Adams Golf’s New World Order

The sign on Bertha Adams’ fence hung along Royal Oak Golf Club’s 13th fairway for years.

Weathered it had become through time but the hand-written message in black paint never left any grey area. Golfers playing the Titusville, Fla., course were given a not-so-subtle hint (a) who Bertha’s son is and (b) what brand of driver they should be playing – in no uncertain terms.

It read:

If your golf ball is in my back yard You’re not using an Adams driver – Ma Adams

Today the sign is a fond memory for Adams Golf’s founder and former CEO Barney Adams (who still has his late mom’s handiwork on a wall in his home) but also a cool piece of product validation memorabilia Adams’ new parent company inherits.

TaylorMade-adidas Golf (TMaG) purchased Adams Golf for $70 million cash on March 19 last year, making the Carlsbad, Calif., company and its new Plano, Texas, subsidiary a formidable tag team. By acquiring one of its fiercest rivals, TMaG further distanced itself from competitors as the wood category’s runaway leader on Tour. Adams has been entrenched as the No. 1 hybrid brand for the past five years on the combined PGA, Champions and Tours.

From a consumer-sales perspective, TMaG enjoys the prospects of a much broader demographic profile. Adams’ long-time commitment to the game-improvement category extends TMaG’s traction into areas it is not traditionally noted for exceling.

“We talk about the voice of our company being directed to the 0-4 handicap player,” said TaylorMade CEO Mark King last March. “Sure we sell to higher handicaps but our focus is the top of the pyramid. Adams Golf is positioned for game improvement. We think the combination of TMaG and Adams allows us to compete in all segments of the marketplace.”

There’s more. TaylorMade acquires Adams intellectual property fronted by the brand’s existing Velocity Slot Technology, the Yes! Golf putter brand and its intellectual property (Adams completed the purchase of Yes! Golf in Jan. 2011 for $1.5 million) and it inherits an endorsement staff that includes 2014 U.S. Ryder Cup Captain Tom Watson, Kenny Perry, Aaron Baddeley, Yani Tseng, Brittany Lincicome and newly signed Jeff Overton.

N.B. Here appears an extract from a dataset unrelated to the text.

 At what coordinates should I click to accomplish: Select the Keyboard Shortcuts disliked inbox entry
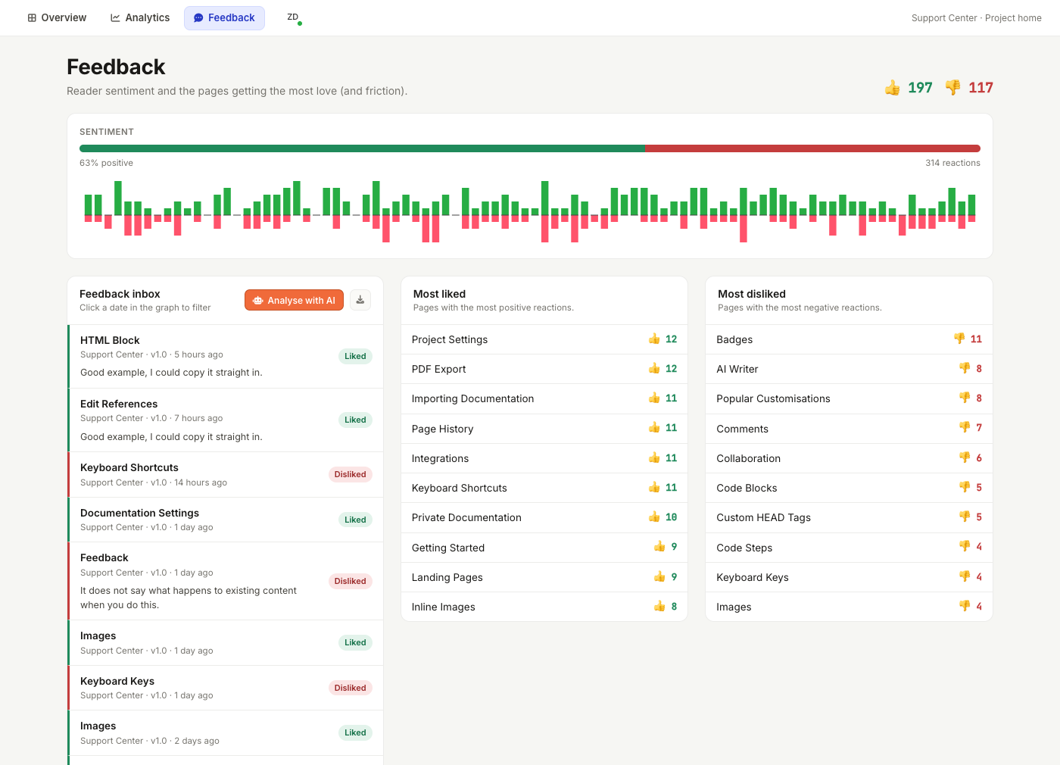[226, 475]
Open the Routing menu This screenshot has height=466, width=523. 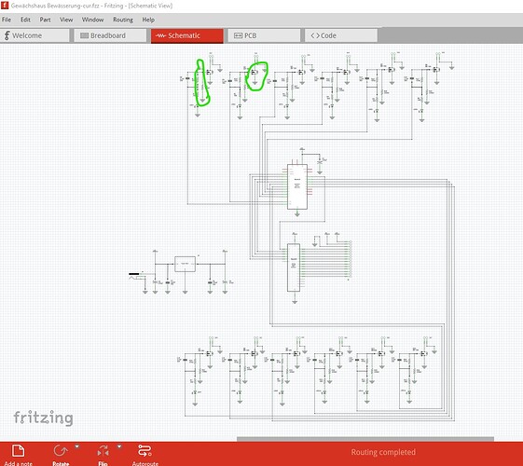[123, 20]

How about on Adams side of the ledger? Perhaps hard to quantify right now but positive in prospect are two pivotal benefits under the TMaG umbrella. The monetary stability TMaG enjoys immediately shores up Adams’ financial future while allowing the brand significant growth opportunities outside North America. Asia has already been targeted as a primary destination for Adams product.

“Ninety percent of Adams sales are in the United States and Canada,” King explained. “For TaylorMade more than 60 percent of our business is outside the United States. By leveraging infrastructure outside the U.S it gives Adams another great chance to grow.”

Synergies between the two brand’s R&D departments are already in play. Adams Golf’s recently unveiled Speedline Super S and Super LS woods continue to highlight Velocity Slot Technology (VST) and both lines are distinguished by white crowns (as you would expect). There is a caveat. Adams by design will employ a slightly more muted white matte finish to keep it distinct from TaylorMade products.

Of note is the Super LS driver. For the first time Adams will incorporate VST into a first-generation, multi-material driver product, placing slot technology into the sole. The driver also features Adams ‘Fast Fit’ fitting system allowing consumers to adjust for face angle, length and swing weight.

The Super S line-up has its own unique distinction. The new line marks the first time Adams has launched an entire family of products – driver, fairway woods, hybrids and irons – under a single name.

“We felt it was important,” said Tim Reed, VP of R&D for Adams Golf, “to give the whole line a common name since they all share many of the same technologies.”

Also important to the big picture for the combined forces of TMaG and Adams Golf is keeping both brands distinctive in the marketplace. While the white wood finishes provide a glimpse of synergies, one of Adams president John Ward’s key platforms is to position and keep Adams very separate from the parent company.

“It’s extremely important Adams maintains its identity with our customers and consumers,” Ward said. “Obviously we’ll work co-operatively (with TaylorMade) but Adams has built an outstanding industry reputation we’ll continue to build on.”

Ward’s comments further validate the company-wide decision to keep the brand headquartered in Plano, Texas.

“We feel the best chance for the continued growth of Adams is to leave it in Plano and operate it as an affiliate to our business,” King said. “We’ve had other acquisitions the past 10 years where we’ve had full integration. Frankly, we’ve struggled with those acquisitions to allow them to remain with an identity and ability to compete in the marketplace. So we believe leaving Adams as an affiliate gives them the best chance for growth.”

Starting with Barney Adams’ Original Tight Lies, few smaller equipment brands have enjoyed a more compelling history than Adams Golf. Now under the corporate umbrella of TaylorMade-adidas Golf a bold new chapter for the Plano, Texas underdog begins.